To test this version of LHE, a Zybo Z7-20 development board from Digilent, Inc. (Austin, TX, USA) [28] was used. This board includes a Zynq-7000 system-on-a-chip from Xilinx (XC7Z020-1CLG400C, San Jose, CA, USA), a mid-range model that includes reconfigurable blocks and a dual-core ARM Cortex A9 (ARM Holdings, Cambridge, UK). The reconfigurable logic has direct access to 630 KB on block RAM, which can be accessed in one clock cycle for reading and writing. It also includes a 125 MHz external clock, whose frequency can be changed by internal phase-locked loop blocks, and a MIPI CSI-2 ribbon connector for an external camera.

The development of the proposed system was carried out in Vivado, version 2020.2, Xilinx’s software (San Jose, CA, USA) suite for designing and simulating on their FPGAs. Vivado’s simulation tools (Vivado Simulator) were used to simulate the designs.

2.3. Proposed LHE Design for Implementation in FPGA

The main distinguishing factor of the design process in FPGAs compared to parallel design in GPUs and CPUs is that memory is often the limiting factor. FPGAs benefit from processing a continuous stream of data, applying a fixed processing to each data point and pipelining the design, so that the final results are transmitted in a stream as well. Of course, small memories are available for intermediate results, but the data flow does not usually work well in batches. The proposed pipelined implementation of LHE follows the stages shown in Figure 2. A block-by-block description of the system is provided in this section.

The first block (MIPI) establishes the connection with the camera and streams the pixels using the MIPI CSI protocol (Mobile Industry Processor Interface and Camera Serial Interface). This block obtains the timing reference signals (beginning of frame, end of line, and pixel valid) and the Bayer values for each pixel. This block is useful when connecting with portable cameras, which in their basic configuration usually provide raw Bayer values. Cameras sense light through a grid of small photosensors, with filters sensitive to green, blue, and red light. These filters are distributed so that 50% of them are green, 25% are blue, and 25% are red, with alternating colors. When raw values are transferred by a camera, they are returned in this special order. Therefore, when a color space used in image processing, such as RGB, is needed, a transform needs to be applied to the data to convert from Bayer values to pixel color values. Although the camera can perform some of this processing, it adds latency to the capture process, the critical first stage. By implementing the transformation process by hand, values can be read faster from the camera, and the heavier computations can be handled by functions that can work with parallelism. The next block (RGB) converts the Bayer raw values into three RGB components per pixel (8 bits each). These blocks were provided by Digilent, Inc. (Pullman, WA, USA) as intellectual property (IP) ready-made blocks for use with their products and set a starting point for processing [29].

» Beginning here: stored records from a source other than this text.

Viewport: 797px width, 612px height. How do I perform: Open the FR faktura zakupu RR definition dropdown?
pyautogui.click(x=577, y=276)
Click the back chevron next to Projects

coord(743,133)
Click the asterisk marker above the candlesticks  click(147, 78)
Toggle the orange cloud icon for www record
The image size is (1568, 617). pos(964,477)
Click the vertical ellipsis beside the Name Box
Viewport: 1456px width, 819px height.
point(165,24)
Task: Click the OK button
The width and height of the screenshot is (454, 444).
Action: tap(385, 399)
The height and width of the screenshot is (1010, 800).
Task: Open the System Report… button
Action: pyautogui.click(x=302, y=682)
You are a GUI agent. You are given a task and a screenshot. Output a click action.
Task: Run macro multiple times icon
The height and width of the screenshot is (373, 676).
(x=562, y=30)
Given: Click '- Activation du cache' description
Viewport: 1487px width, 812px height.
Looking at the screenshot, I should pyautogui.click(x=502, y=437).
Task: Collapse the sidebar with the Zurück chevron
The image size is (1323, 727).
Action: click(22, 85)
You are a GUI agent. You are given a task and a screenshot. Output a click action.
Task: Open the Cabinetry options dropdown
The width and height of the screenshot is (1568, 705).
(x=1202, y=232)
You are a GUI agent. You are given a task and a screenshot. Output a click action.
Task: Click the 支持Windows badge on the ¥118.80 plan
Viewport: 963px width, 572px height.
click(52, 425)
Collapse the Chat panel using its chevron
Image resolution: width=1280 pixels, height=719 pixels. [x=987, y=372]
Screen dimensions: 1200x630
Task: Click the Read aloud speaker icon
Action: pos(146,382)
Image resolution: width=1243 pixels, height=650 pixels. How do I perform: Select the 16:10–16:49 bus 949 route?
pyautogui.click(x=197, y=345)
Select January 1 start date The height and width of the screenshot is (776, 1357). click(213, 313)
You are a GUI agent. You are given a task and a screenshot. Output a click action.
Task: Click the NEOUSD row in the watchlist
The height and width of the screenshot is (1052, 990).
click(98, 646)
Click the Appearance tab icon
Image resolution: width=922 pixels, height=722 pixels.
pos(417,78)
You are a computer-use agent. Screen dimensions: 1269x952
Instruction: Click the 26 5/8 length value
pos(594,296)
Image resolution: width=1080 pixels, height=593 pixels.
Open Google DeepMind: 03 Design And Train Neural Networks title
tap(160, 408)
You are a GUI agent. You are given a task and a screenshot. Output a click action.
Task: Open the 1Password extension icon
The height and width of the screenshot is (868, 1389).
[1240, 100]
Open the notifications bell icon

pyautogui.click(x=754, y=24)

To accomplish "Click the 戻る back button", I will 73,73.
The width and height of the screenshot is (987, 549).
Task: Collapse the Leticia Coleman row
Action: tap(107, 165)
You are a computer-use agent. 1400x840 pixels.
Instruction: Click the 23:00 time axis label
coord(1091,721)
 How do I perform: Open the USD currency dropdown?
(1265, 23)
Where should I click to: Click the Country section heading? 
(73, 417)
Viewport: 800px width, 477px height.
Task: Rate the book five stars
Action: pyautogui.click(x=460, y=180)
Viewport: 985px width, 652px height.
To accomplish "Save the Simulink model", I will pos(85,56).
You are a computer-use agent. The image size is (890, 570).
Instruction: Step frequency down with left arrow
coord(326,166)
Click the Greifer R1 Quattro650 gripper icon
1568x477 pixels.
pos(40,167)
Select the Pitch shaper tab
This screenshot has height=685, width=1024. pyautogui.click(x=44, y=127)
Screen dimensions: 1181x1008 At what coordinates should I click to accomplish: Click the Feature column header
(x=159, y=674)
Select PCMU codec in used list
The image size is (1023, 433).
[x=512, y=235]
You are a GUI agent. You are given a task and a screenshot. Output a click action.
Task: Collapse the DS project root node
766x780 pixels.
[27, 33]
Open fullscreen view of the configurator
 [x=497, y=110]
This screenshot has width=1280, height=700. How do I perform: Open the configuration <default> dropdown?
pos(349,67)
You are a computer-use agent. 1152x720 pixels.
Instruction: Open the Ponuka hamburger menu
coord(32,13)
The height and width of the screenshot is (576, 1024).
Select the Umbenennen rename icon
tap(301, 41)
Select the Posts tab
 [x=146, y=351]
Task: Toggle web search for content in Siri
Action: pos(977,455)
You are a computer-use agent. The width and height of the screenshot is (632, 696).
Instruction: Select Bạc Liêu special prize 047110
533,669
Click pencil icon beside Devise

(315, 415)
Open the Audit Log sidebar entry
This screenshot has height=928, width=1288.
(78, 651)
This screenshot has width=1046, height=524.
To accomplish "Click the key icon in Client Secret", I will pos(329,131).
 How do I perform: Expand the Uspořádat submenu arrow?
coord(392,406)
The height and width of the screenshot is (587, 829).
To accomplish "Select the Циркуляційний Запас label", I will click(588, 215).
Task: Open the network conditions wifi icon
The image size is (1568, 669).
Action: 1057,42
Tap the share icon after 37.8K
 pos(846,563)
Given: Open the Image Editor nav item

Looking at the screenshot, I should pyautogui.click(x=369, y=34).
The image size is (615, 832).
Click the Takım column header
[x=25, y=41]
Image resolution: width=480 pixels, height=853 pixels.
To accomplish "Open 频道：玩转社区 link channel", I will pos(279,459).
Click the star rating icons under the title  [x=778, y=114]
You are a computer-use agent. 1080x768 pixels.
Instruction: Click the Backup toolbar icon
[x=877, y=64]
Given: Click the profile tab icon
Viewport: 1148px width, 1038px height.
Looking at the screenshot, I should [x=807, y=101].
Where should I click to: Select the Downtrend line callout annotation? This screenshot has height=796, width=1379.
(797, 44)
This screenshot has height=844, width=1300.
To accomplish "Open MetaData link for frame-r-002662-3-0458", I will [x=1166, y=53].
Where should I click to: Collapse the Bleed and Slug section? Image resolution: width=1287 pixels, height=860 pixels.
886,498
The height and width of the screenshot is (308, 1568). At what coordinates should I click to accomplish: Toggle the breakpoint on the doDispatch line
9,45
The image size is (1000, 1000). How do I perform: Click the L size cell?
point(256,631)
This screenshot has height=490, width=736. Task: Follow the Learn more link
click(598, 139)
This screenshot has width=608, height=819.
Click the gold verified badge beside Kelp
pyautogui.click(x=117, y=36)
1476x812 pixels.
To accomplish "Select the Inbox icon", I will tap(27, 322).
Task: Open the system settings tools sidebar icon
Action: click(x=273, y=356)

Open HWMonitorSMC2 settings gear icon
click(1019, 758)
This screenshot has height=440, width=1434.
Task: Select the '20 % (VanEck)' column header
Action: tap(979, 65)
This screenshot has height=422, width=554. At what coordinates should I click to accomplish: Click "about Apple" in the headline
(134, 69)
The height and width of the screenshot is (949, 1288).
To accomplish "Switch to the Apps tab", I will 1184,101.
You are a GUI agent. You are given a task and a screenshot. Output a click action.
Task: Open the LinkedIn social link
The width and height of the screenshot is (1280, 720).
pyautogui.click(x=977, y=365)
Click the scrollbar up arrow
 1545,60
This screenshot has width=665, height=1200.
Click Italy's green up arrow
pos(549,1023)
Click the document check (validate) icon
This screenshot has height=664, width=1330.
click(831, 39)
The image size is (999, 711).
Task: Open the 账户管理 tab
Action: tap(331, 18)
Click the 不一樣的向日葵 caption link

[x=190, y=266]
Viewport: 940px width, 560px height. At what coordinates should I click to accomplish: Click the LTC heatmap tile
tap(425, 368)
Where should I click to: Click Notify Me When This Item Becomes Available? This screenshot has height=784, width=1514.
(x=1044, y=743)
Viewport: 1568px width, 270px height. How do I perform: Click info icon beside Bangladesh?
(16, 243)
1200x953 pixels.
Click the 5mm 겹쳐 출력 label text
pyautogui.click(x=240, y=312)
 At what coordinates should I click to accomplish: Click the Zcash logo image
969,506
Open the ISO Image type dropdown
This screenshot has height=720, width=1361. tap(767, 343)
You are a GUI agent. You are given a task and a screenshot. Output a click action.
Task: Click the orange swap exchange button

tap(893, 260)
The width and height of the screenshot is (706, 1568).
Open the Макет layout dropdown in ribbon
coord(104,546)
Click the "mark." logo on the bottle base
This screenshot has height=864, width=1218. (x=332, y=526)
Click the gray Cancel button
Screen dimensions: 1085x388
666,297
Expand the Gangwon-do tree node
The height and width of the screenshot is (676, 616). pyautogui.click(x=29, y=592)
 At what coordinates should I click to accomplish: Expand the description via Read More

The design tested in this work focused on luminance (color intensity) because it carries most of the information from the image and can be used to determine the viability of the system. Following the MIPI and RGB blocks, the luminance block calculates luminance values for each pixel (8 bits, to match other implementations of LHE). To optimize the latency, the following formula with integer coefficients was used:

Y = \frac{77 \cdot R + 150 \cdot G + 29 \cdot B + 16}{256},

(4)

which corresponds to the studio swing luminance formula from recommendation ITU-R BT.601-7 [30]. These calculations are implemented in hardware with three 16-bit pipelined multipliers, adders, and a right shifter, meaning that data can be processed in a stream as new pixel data arrives. From this point, the data needs to be divided into LHE blocks. For this implementation, the size is

40 \times 40

. To reduce the need to access memory, each pixel is paired with information about the LHE block to which it belongs. This enables the PR to be calculated for an entire row of LHE blocks without interrupting the streaming. For stages that depend on the PR, the data does need to be stored, so block RAM is dedicated to saving the pixel values while the PR is being processed. The main disadvantage of RAM compared to registers is that only one value can be accessed at a time. In this design, RAM was deemed more suitable as a buffer for repeating the stream of luminance values to other stages, while registers were dedicated to places requiring quick calculations with previous values.

For the PR,

P R_{x}

and

P R_{y}

are calculated simultaneously for one line of LHE blocks following the logic in Figure 3. For each horizontal or vertical pair of pixels in a block, the difference is calculated (block DIFF in Figure 3), then quantized. The previous pixels are saved in a register bank (Reg) to calculate the differences. The register bank has a propagation delay of one pixel for the horizontal PR and one line of pixels for the vertical PR. The average of the non-zero differences is then the PR. To obtain the average, one accumulator for the differences and the count of non-zero elements (ACC) and a pipelined divider hardware (÷) are used. The hardware implementation of a divider is a complex circuit, so only two dividers are used for all the blocks in one row (one for each direction). To keep the division error within thousandths of a unit, without significantly impacting the latency, the operations are performed with fixed-point numbers with 10 integer bits and 10 fraction bits (introducing a latency of 20 cycles on the first division). Since the data arrives in a stream and the dividers are pipelined, the calculation of the differences is completed first for the starting block, then for the second block, etc. This allows each block to take turns using the divider. It also means that the next computation stages will start working in a staggered way, which can be exploited for resource sharing.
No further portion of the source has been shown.